The state budget surplus is estimated at $76 billion, and the state has $27 billion in new federal coronavirus funds.
Newsom said that the earmarked funding would “functionally end family homelessness” within five years.
Big City Mayors, Assembly Asked for $20 Billion
Last month, Fresno Mayor Jerry Dyer joined with 12 other mayors around the state in asking Newsom to deliver $20 billion over five years to address homelessness.
“We need long-term flexible funding to provide services and alternative housing models for the homeless population,” Dyer said at that time. “Absent that, we ultimately end up displacing homeless from one neighborhood to the next neighborhood without real solutions.”
Fresno saw a 68.9% increase in homeless people from 2019 to 2020.
On Tuesday, the mayor said he was squarely behind Newsom and his approach to ending homelessness.
“Gov. Newsom is once again showing his commitment to end homelessness, and for that I am very appreciative,” Dyer said in a statement to GV Wire. “His unprecedented proposal for $12 billion … in new homelessness funding will help cities like Fresno in the ongoing effort to help get our most vulnerable residents off the streets and ultimately into permanent housing.
“That said, as a former mayor himself, Gov. Newsom knows what we all know — this is a long game. To truly find a solution — and to partner with the Governor to ‘functionally end family homelessness’ within five years, to which I am fully committed — we will need a continued partnership that goes beyond the next two years. It should go, in fact, until we have succeeded in our mission to end homelessness.”
Assembly Member Miguel Santiago (D-Los Angeles), chair of the Select Committee on Los Angeles County Homelessness, said that Newsom “heard our call for urgent action. Ending homelessness demands radical change in our approaches, a sense of emergency, and iron-clad accountability. $12 billion over two years is a big step in the right direction, but we need a long-term investment to end homelessness.
“We will keep pushing for $20 billion over five years as outlined in … the Assembly’s blueprint.”
Businessman John Cox, a Republican seeking Newsom’s job, said in a news release that “all we’ve seen is homelessness go higher and higher in Gavin Newsom’s 20-year political career. Now, facing a recall, he says his newest plan will take five years. We can’t afford to wait that long.”
250,000 Californians Sought Housing Help in 2020
A new state database shows that nearly 250,000 people sought housing services from local housing officials in 2020. Of that number, 117,000 await help. About 92,000 have found housing.

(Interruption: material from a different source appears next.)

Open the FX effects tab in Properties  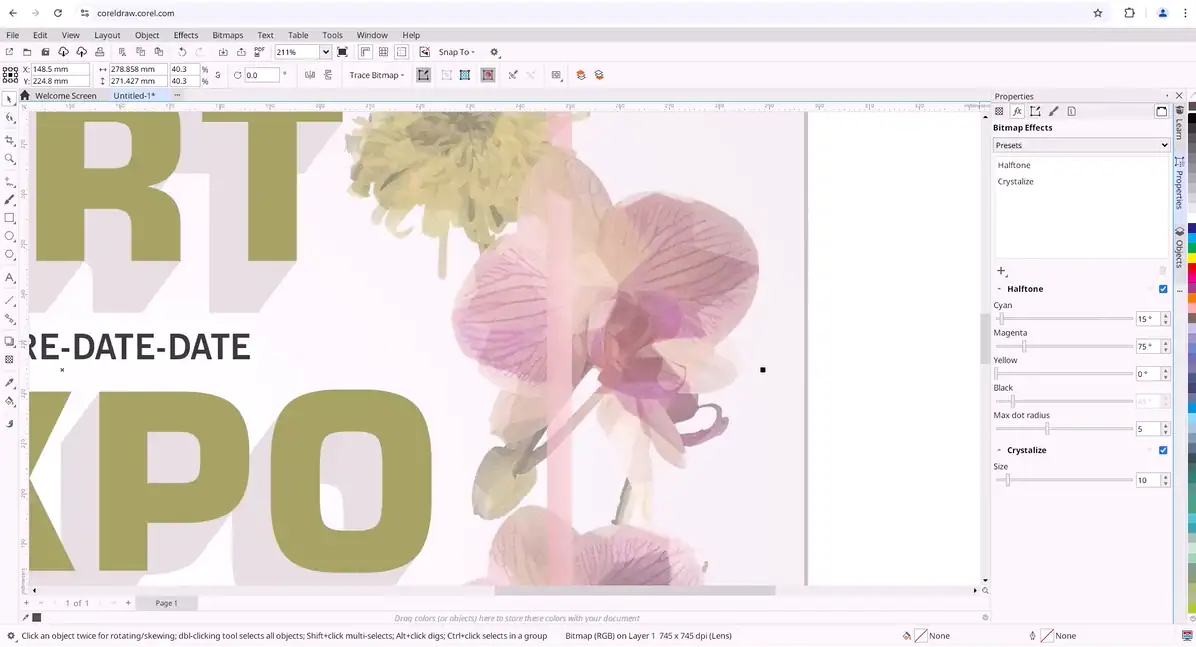coord(1017,112)
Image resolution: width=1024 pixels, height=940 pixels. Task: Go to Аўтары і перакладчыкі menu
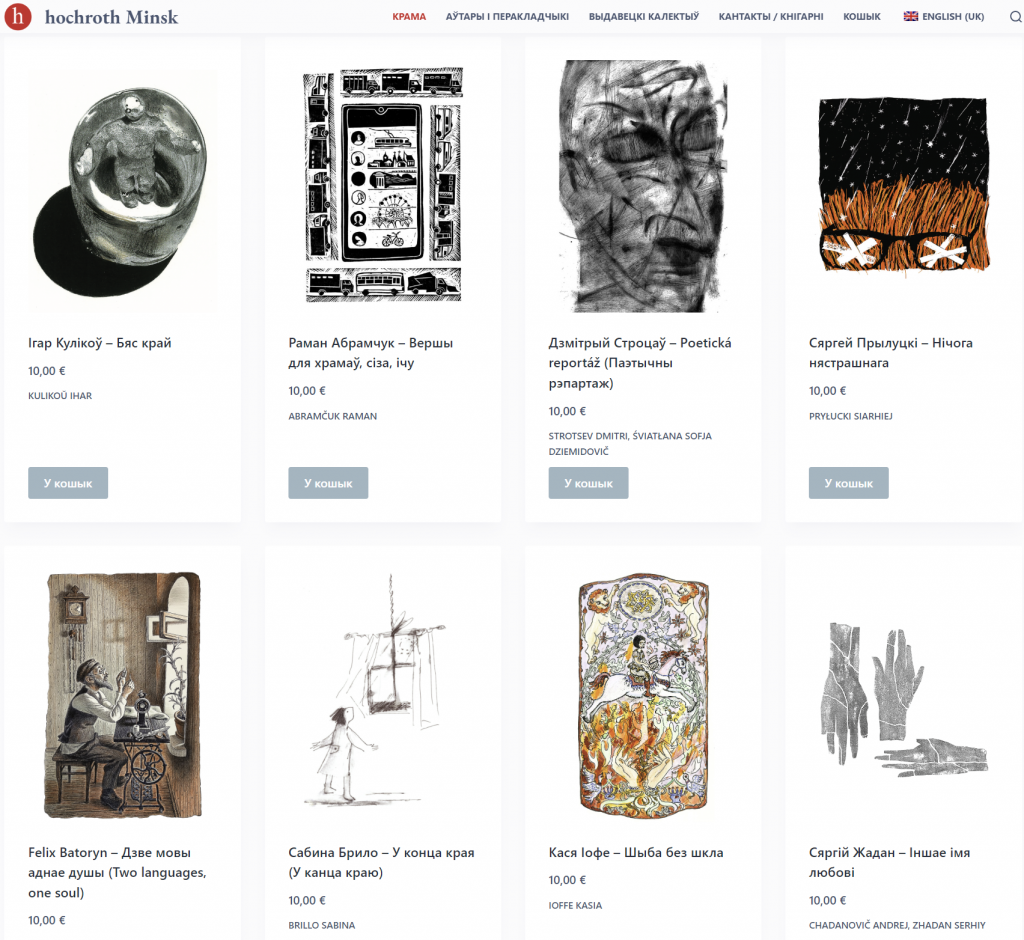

Newsom — a former mayor of San Francisco, where homelessness is very visible — seized the twin crises of homelessness and affordable housing before the pandemic’s start.
He launched projects “Roomkey” and “Homekey,” using federal funding to house homeless residents in hotels and motels during the pandemic and helped cities, counties, and other local entities buy and convert motels and other buildings into housing.
Newsom’s proposal includes $8.75 billion to expand on Homekey and to convert existing buildings into 46,000 units of housing.
Newsom officials said $800 million spent on the program last year created 6,000 more housing units from motels, houses, dorms, and other repurposed buildings. The effort provided shelter for 8,200 people.
$150,000 on Average to Convert Hotel Rooms into Housing
It costs an average of $150,000 to convert a unit into housing for homeless people, Newsom administration officials said recently. They said that is much cheaper than building housing from scratch.
Advocates for the homeless say there’s simply not enough affordable housing to help people who slip into homelessness, which is why tent camps and sleeping bags still clutter highway ramps and city sidewalks.
Newsom’s proposal also includes $3.5 billion in efforts to prevent people from becoming homeless, including rental payment assistance.